Mvolz renamed this task from Both Zotero and WorldCat records seems correct, but Citoid generates mess from ISBN to Enable and use or merge results from zotero ISBN search to improve ISBN results.Jan 28 2019, 1:44 PM
Mvolz changed the task status from Open to Stalled.
Mvolz triaged this task as Medium priority.

Maybe a dupe of T160845

Change 486851 had a related patch set uploaded (by Mvolz; owner: Mvolz):
[mediawiki/services/citoid@master] [WIP] Remove xISBN and replace with zotero

https://gerrit.wikimedia.org/r/486851

...or merging the results from both somehow.

Combining multiple sources would be the best option, but maybe too internet-consuming. Possibly a good idea is also to try some local authorities (per T212585 and subtasks) first.

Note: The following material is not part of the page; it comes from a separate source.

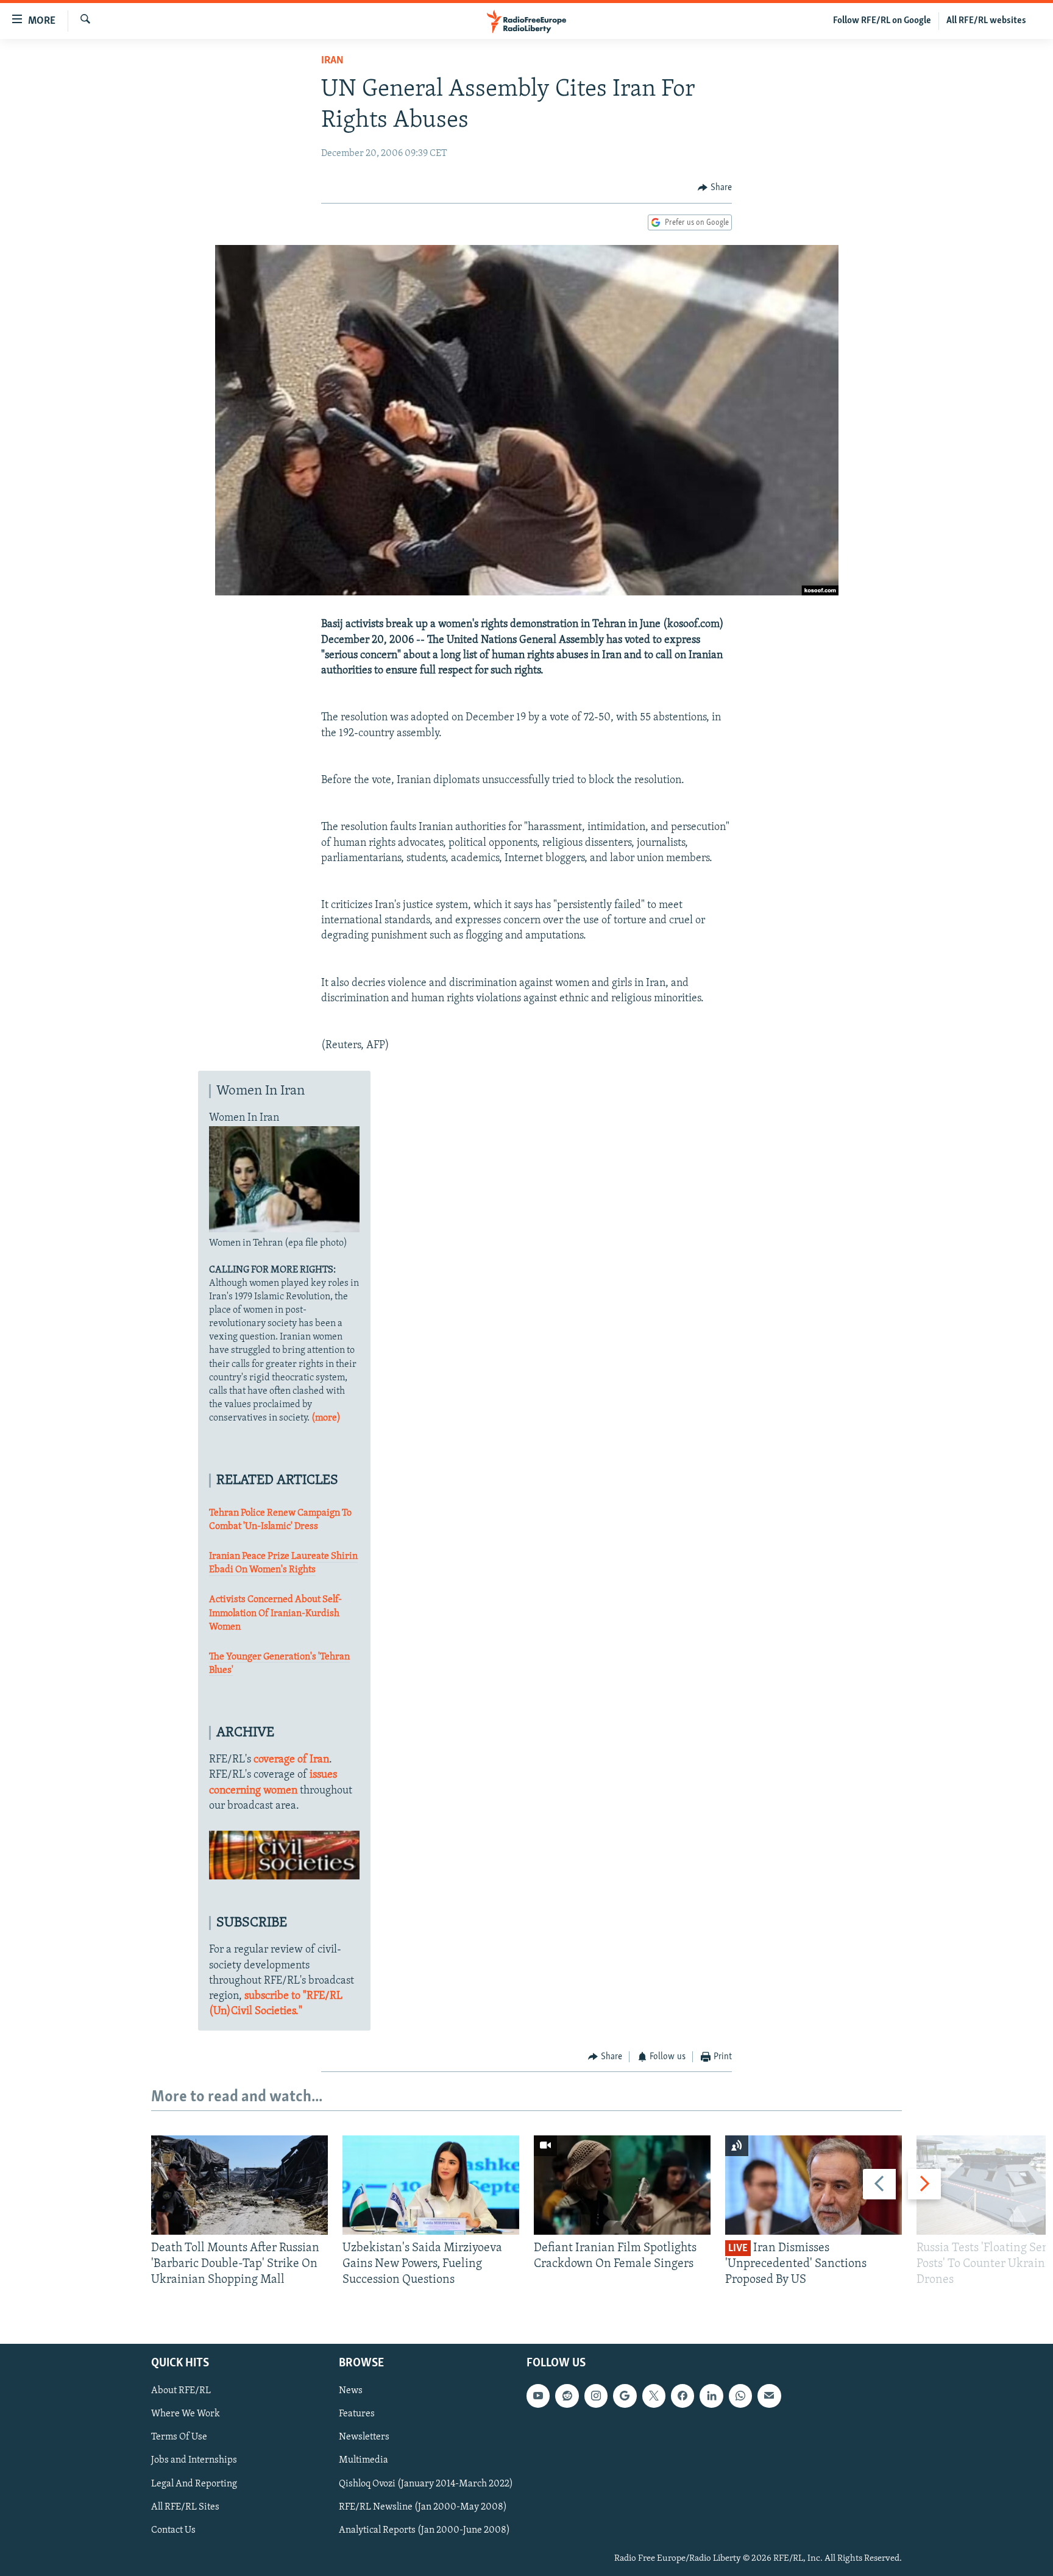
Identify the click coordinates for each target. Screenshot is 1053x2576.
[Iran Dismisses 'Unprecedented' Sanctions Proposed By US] (813, 2185)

Change 486851 merged by jenkins-bot:
[mediawiki/services/citoid@master] Remove xISBN and replace with zotero

https://gerrit.wikimedia.org/r/486851

@Dvorapa - Merging the two results sounds like a good idea in theory, but I suspect would be a bad idea in the long run. It would cause the look-up to take longer and potentially lead to more bugs and difficulty tracking down bugs. For example if one source lists a person as an author and another source lists them as an editor (as there sometimes isn't a clear distinction between author and editor), you would end up with the same person being listed as both. I think we should decide on a single provider for ISBN data and make sure our code accommodates it well.